So I've been wanting to try sourdough for a while, because I love the flavor and especially the texture, but all the recipes involved beginning a "starter" which is a yeast-baby fed with water and sugar or flour. It's called a starter because it is kept alive in your kitchen through careful nurture, then lends a few tablespoons when needed to start, or rise, your next loaf of bread. Legend has it that many long-lasting kitchens have had long-lasting starters with the same bread of yeast from over 100 years back.
Meanwhile, we have 4 dogs and I don't need another mouth to feed. I also object to the logic of a thing being called a starter if it, by definition, does not end.

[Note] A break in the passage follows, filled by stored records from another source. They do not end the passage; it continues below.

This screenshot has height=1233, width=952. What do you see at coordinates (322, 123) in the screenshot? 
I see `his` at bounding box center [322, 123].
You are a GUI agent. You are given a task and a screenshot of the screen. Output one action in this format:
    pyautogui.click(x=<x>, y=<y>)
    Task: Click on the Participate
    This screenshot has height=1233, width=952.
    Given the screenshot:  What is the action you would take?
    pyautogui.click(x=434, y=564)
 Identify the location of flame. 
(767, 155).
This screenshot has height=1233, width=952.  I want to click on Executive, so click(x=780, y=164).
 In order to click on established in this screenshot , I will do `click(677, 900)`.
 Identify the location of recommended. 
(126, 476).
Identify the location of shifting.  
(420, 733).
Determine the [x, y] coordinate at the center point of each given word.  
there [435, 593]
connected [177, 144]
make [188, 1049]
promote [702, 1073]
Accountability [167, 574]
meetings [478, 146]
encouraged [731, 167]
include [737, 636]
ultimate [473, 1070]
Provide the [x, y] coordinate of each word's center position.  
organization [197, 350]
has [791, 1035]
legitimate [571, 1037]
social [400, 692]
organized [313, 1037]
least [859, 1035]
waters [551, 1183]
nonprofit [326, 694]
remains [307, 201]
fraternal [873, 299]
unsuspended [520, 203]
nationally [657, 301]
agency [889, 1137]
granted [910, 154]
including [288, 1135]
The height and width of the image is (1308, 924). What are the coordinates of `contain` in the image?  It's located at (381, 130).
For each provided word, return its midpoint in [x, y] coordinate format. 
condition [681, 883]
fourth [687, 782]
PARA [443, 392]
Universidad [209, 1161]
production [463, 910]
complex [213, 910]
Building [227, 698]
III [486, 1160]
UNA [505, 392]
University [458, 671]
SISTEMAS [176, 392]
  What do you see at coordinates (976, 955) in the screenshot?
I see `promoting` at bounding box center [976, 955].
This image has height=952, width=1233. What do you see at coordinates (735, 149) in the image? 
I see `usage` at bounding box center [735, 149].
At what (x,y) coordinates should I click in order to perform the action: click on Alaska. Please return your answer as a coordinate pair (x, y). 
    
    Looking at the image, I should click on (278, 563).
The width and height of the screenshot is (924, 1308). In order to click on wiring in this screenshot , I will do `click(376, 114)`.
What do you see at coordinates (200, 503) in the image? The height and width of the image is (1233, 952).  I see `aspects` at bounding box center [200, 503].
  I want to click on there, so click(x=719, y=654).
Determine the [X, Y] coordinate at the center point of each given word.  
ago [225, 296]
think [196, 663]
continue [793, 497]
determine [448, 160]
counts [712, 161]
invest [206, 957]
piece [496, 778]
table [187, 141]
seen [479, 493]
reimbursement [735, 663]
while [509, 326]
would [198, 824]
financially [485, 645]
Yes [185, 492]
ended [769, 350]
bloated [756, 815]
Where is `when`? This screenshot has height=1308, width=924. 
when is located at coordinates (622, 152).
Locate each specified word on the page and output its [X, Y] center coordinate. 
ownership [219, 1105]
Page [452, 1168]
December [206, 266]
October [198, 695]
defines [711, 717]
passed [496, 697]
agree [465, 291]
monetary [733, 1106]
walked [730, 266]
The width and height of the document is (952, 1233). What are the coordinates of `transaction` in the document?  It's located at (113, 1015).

However, over at jemangelaville, she had the hutzpah to make a starter and finish it! Her recipe sends the whole starter off to fight the good fight in the oven and never return. I am impressed by this brave choice and decided to try it.
Below is the starter, a combo of .5 tsp active dry yeast, 1 1/4 cups white flour, and a 1/4 cup whole wheat, plus 1 cup warm water.
And now...get ready, start...and wait! This gets covered in plastic wrap and left on the counter for 2-12 hours. I'll be waiting atleast 12.
By the next morning (oops, few beers and fun made me forget the timing), here's how it looked:
And it smelled delicious, like a yeasty beer smell. Mmm. This got mixed directly into the AKAM along with 4 cups of flour, 1/2 teaspoon more yeast, 1 tablespoon sugar, another cup of water (but I used milk, just to be a rebel), and 1.5 tsp salt. Then the first rise, about an hour, and a second rise in the pans. I tried out a baguette pan Mom gave me, and a loaf pan. Slight mistake made by trying to artifically encourage the rise (sat them on top of the oven) which caused some early yeast deaths. Although, considering the life of a yeast cell, I doubt this was much mourned.
And it was absolutely delicious for sandwich, breakfast toast, and spreads. I definitely screwed around with the recipe, but I think what resulted was closest to Schlotsky bread. More dense and chewy than the beautiful white French bread over at jemangelaville.